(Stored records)
╔══

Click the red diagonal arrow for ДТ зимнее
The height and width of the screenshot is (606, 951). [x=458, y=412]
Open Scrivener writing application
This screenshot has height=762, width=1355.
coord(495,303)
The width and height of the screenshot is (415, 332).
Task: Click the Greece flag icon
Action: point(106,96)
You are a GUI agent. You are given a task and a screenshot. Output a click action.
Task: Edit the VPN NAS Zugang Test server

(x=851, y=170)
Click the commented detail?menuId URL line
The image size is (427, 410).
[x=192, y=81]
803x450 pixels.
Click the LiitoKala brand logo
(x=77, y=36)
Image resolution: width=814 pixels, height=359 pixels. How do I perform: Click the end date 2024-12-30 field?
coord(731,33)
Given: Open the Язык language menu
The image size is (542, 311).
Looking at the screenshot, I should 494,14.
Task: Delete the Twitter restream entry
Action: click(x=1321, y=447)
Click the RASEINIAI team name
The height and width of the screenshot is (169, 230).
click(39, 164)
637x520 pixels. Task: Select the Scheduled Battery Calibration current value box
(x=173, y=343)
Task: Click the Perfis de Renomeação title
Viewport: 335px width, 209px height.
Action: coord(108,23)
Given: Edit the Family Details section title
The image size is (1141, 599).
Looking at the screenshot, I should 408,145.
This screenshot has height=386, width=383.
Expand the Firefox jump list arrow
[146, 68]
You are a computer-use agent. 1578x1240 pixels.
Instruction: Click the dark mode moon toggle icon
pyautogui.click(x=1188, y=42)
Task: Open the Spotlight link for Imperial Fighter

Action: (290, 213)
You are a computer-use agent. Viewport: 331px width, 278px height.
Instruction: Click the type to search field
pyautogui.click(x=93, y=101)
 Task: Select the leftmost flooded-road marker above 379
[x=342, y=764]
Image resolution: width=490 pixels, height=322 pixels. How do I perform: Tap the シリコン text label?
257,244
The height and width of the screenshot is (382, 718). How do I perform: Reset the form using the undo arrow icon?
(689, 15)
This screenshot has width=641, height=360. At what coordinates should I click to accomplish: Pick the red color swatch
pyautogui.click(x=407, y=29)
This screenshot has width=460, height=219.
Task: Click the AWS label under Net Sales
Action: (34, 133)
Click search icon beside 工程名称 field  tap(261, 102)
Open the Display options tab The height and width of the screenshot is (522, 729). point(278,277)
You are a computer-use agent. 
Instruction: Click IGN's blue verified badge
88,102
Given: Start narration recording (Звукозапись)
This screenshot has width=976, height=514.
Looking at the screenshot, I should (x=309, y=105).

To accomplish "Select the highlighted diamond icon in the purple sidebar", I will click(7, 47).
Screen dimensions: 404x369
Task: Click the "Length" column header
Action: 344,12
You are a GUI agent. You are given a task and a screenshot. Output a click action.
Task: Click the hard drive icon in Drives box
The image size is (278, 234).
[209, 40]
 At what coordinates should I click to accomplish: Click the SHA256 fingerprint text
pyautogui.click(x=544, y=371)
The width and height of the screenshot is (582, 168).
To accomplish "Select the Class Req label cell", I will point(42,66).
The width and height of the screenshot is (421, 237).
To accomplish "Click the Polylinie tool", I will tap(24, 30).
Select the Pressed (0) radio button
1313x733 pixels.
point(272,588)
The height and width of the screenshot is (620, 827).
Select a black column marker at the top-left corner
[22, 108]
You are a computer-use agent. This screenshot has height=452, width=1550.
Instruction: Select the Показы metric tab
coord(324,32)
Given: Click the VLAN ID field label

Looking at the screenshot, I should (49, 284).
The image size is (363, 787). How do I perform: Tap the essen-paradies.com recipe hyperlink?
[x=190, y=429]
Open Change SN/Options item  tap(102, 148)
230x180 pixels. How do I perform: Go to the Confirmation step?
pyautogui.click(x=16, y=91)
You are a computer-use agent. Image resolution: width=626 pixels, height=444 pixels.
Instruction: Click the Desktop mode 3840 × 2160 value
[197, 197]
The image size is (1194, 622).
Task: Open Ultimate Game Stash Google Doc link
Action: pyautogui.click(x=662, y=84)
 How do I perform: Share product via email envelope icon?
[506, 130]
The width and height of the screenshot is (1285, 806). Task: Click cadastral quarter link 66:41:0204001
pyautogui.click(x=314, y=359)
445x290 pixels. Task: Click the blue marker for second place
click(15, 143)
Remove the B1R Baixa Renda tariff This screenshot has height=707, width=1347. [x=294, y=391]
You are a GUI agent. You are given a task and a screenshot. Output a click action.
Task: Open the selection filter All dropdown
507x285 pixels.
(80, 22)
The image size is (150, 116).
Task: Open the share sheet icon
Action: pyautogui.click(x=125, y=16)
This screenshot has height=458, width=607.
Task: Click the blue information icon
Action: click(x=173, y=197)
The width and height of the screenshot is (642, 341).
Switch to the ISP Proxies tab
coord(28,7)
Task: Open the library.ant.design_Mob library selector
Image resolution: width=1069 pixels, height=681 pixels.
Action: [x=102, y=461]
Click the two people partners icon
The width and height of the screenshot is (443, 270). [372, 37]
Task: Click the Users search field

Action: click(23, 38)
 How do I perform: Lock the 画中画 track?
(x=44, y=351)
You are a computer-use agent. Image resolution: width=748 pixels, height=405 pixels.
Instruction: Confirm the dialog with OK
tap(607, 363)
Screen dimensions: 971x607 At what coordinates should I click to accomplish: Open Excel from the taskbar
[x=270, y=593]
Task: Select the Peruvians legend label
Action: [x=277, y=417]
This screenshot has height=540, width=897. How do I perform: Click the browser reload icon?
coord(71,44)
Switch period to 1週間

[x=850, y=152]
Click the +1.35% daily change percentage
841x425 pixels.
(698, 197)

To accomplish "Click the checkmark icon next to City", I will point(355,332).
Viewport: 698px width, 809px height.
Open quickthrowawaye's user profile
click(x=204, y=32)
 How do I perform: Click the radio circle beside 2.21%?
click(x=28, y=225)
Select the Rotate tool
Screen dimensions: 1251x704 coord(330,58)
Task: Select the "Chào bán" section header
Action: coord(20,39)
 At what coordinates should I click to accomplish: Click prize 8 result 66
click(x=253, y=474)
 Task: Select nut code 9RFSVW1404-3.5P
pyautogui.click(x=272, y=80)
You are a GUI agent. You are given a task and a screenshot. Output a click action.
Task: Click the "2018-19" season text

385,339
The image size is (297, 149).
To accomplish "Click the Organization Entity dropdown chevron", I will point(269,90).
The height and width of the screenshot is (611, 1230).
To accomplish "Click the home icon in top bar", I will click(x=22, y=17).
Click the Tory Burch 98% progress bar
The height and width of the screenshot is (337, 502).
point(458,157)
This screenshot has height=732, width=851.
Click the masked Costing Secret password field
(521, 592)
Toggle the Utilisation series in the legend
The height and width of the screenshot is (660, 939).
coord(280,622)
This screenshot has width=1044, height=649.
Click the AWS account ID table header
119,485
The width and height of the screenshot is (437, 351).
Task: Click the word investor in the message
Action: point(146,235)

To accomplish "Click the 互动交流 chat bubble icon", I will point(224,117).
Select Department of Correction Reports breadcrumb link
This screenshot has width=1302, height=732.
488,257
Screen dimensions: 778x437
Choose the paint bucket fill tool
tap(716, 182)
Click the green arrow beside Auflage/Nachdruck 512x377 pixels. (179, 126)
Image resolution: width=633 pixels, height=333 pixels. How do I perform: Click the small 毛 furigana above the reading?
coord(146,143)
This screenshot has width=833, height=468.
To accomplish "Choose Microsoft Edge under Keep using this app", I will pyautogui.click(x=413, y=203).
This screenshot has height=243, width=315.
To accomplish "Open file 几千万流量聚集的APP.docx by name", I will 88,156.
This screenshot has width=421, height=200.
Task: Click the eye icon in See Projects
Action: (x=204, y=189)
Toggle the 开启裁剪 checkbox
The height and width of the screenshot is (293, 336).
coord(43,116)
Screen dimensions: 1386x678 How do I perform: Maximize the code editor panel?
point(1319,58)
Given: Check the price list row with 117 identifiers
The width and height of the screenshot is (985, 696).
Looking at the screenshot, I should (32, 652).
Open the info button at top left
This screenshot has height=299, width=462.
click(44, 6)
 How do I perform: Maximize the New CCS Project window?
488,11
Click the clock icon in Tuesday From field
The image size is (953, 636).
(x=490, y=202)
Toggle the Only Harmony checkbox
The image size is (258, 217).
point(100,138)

╚══

* Task statement *
Retype only the lines above between the line with "Task: Click the Users search field" and the line with "The height and width of the screenshot is (611, 1230).", counting those two lines as well, and keep every character as it is.

* Exercise response *
Task: Click the Users search field

Action: click(23, 38)
 How do I perform: Lock the 画中画 track?
(x=44, y=351)
You are a computer-use agent. Image resolution: width=748 pixels, height=405 pixels.
Instruction: Confirm the dialog with OK
tap(607, 363)
Screen dimensions: 971x607 At what coordinates should I click to accomplish: Open Excel from the taskbar
[x=270, y=593]
Task: Select the Peruvians legend label
Action: [x=277, y=417]
This screenshot has height=540, width=897. How do I perform: Click the browser reload icon?
coord(71,44)
Switch period to 1週間

[x=850, y=152]
Click the +1.35% daily change percentage
841x425 pixels.
(698, 197)

To accomplish "Click the checkmark icon next to City", I will point(355,332).
Viewport: 698px width, 809px height.
Open quickthrowawaye's user profile
click(x=204, y=32)
 How do I perform: Click the radio circle beside 2.21%?
click(x=28, y=225)
Select the Rotate tool
Screen dimensions: 1251x704 coord(330,58)
Task: Select the "Chào bán" section header
Action: coord(20,39)
 At what coordinates should I click to accomplish: Click prize 8 result 66
click(x=253, y=474)
 Task: Select nut code 9RFSVW1404-3.5P
pyautogui.click(x=272, y=80)
You are a GUI agent. You are given a task and a screenshot. Output a click action.
Task: Click the "2018-19" season text

385,339
The image size is (297, 149).
To accomplish "Click the Organization Entity dropdown chevron", I will point(269,90).
The height and width of the screenshot is (611, 1230).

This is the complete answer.